Thursday, December 14, 2017

How to Not Squander Your AI Investments

We are more comfortable having conversations with machines than ever before. In fact, by 2020, the average person will have more conversations with bots than with their spouse. Twenty-seven percent of consumers weren’t sure if their last customer service interaction was with a human or a chatbot.

To the average person, conversation is simply a more convenient interface, evidenced by messaging services having supplanted social networks in active users. But when it comes to conversational interactions with bots, what exactly do these exchanges mean for machines?

For machines, these conversations are just data. Despite this newfound abundance of ridiculously valuable data, most companies are still just using AI technologies to deflect calls from the contact center.  We have the bigger opportunity to use this data to impact real business decisions across every role, function and department in the enterprise.
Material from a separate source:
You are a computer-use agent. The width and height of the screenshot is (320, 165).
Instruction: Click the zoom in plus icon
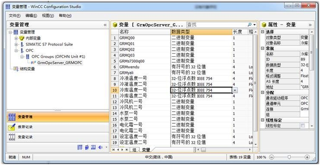click(x=307, y=157)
Yet here we are, about to kick off 2018, and most companies are still leaving the majority of the value of their AI investments on the table.

It’s time to wake up to the data opportunity created by conversational intelligence as a whole.

The value of artificial intelligence has compounding interest

In the world of AI, there is a popular concept called the network effect. This is the concept that a good or service becomes more valuable when more people use it. For conversational intelligence, platforms become smarter as it gets more customer data, experiencing the data network effect.

It’s not news that conversations are a great data source. Brands have more information than ever about their customers, especially when paired with other data points such as location, device, and even GPS.

The application of the network effect here is apt. Truly, in the context of conversational technologies, intelligence breeds intelligence. It’s a form of compounding interest in which the principle is the data from systems of record that empower conversations, the interest is the conversation, and the compound interest is the intelligence. This virtuous cycle has been a key driver in the innovation of these technologies.

However, up until now, conversational data has been mostly used to simply have better conversations. The product is getting better and better, the back-and-forths far smoother than ever before. The bottom line, bolstered by the speed of resolution, volume of requests answered, and satisfied customers, is improving.

This is all well and good, but the reality is that hidden in these conversations is business value that to date, brands have let go to waste and not fully capitalized on.

Conversational Intelligence is Real-Time Market Research

Language has always been a tool to better understanding humans – what they need and what they want. Many business use this information in the psychology of marketing and sales, via the arduously conducted market surveys that we are all so apt to ignore. This business process of market research has, until recently, been a separate line item.

Now, however, through the core business process of customer service, the data collection is already happening. As customer service has become more and more automated, we are collecting data more consistently, in real-time, and in a format that is ripe for analyzing. The onus is still on the brand to take advantage of this market research, but brands are in a position to innovate, enhance, and improve at a far more rapid pace.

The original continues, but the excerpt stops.